§ DESCRIPTION OF THE TASK: Of the lines in the data below, write out exactly those from the one holding "Click the Telefon tile label" through the one holding "This screenshot has height=840, width=1192.", both included.

§ THE RECORDS:
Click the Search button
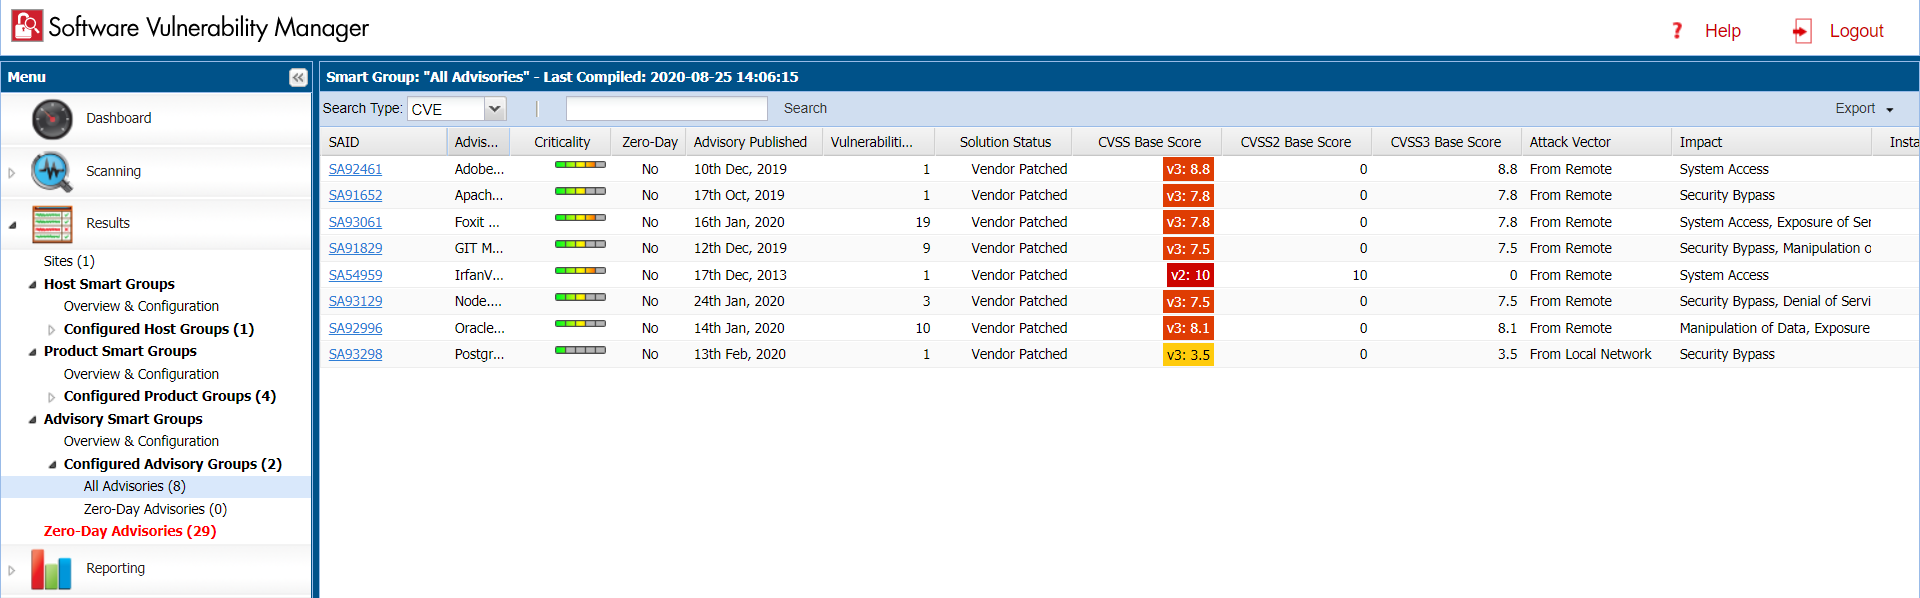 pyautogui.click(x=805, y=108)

--

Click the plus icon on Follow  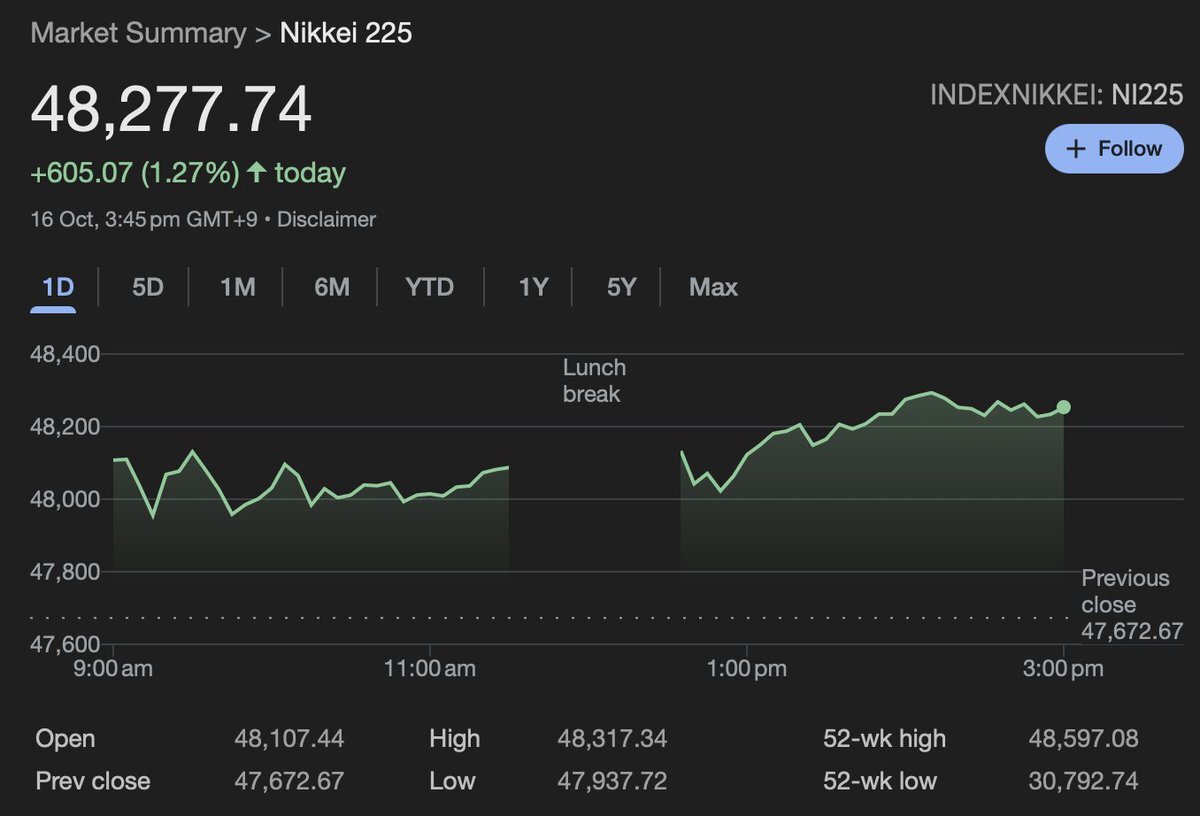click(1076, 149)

* * *

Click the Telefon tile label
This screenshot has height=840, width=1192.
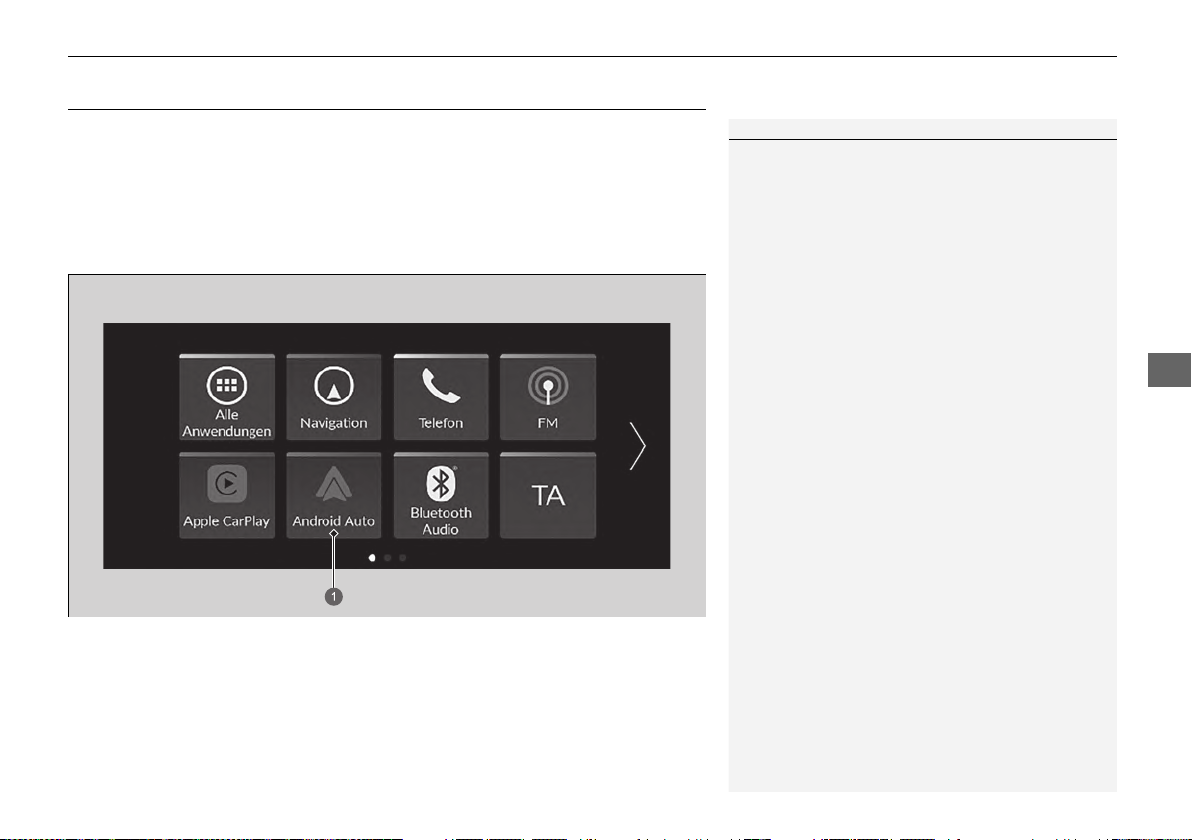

§ RESPONSE TO THE TASK:
Click the Telefon tile label
This screenshot has height=840, width=1192.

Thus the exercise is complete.